Concerning minor complications—dominantly minor bleeding
related to the femoral punctures, we also found somewhat
higher number in the MAN group, which could be explained by
the greater diameter of sheaths used for manual ablation such as
cryoballoon sheaths and decreased movement of the sheath at
the puncture site during remote catheter manipulation.
The high manoeuvrability and atraumatic design of the
MNS-guided ablation catheter allows navigation without constant
fluoroscopy control, while re-imaging is typically required after
each repositioning of the manual-guided catheter.18 Furthermore,
stored MNS vectors also help to navigate the catheter without
repeated fluoroscopic pulses.
As we mentioned in the Methods section, our clinic is an
academic centre, and the fellows are taking part of the procedures,
including femoral vein and artery punctures, and diagnostic
catheter positioning. This significantly influences fluoroscopy or
procedure times, and minor complication rates in both groups.
Although our data may seem too high at first glance concerning
these parameters, they are not really deviated from recently
published available data.31
Transseptal puncture or retrograde aortic approach
In our centre, standard approach for left-sided VT is retrograde
aortic ablation. Also, in case of left-sided accessory pathway the
retrograde aortic approach is preferred. In our experience, this
method helps to avoid the chance for serious complications
(pericardial effusion/tamponade) and/or the need for expensive
diagnostic tools (ICE).
Ablation of ventricular tachycardia
This is the first large-scale study to prove the superiority of MNS
for ablation of VT compared with manual navigation. This is
demonstrated in most of the analysed parameters, such as acute
success rate, and procedure and fluoroscopy times. There are
multiple reasons to explain this finding. The MNS-guided catheter
retains its manoeuvrability even in difficult positions, e.g. in
cusp-related VTs, papillary muscle-originated VTs, where the
capabilities of manual navigation are seriously limited by the multiple
curves of the catheter.11 The MNS controls the tip of the catheter,
which means that the unavoidable curves of the catheter do not
hinder the positioning of the tip, and good contact can be achieved,
resulting in appropriate lesion formation.13 An MNS-guided
catheter has no pre-defined curve, which also contributes to the
high manoeuvrability. Moreover, catheter stability using MNS is
improved due to the constant magnetic force directing the tip
unchanged during application.13 The above-mentioned capabilities
are especially beneficial for patients in whom the arrhythmia
substrate is located in a difficult position (i.e. posteroseptal wall in the
right or left ventricular outflow tract) or where stability is the
major issue (i.e. papillary muscle VTs). Two patients had papillary
muscle-originated VT, and five patients had aortic cusp VT in the
MNS group, all the seven patients were ablated successfully.

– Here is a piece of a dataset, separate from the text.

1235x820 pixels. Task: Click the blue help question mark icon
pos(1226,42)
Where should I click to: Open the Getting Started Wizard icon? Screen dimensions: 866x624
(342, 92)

This can explain the difference in success rates between the VT
subgroups, whereas statistical significance could be only proven for
the NSHD-VT subgroup.
Limitations of the study
Although this registry is not a randomized, prospective trial, there
was not any difference between the two groups and the
assignment of the patients to the groups was independent of the
operators. However, because of local protocols for the treatment of
AFib patients, there were no paroxysmal patients treated with
the MNS, and there were no long-standing persistent AFib patients
treated manually. This means that only persistent AFib subgroups
were comparable, and these groups were not different indeed.
In conclusion, the MNS is equal in terms of acute and long-term
success rates compared with MAN, whereas MNS-guided procedures
can be performed with a lower complication rate and using less
fluoroscopy. For the ablation of VT, MNS is superior to MAN.
Conflict of interest: Tamas Szili-Torok is a consultant of
Stereotaxis Inc., St Louis, MO, USA.
Funding to pay for the Open Access publication charges was provided
by Erasmus MC, Rotterdam, the Netherlands.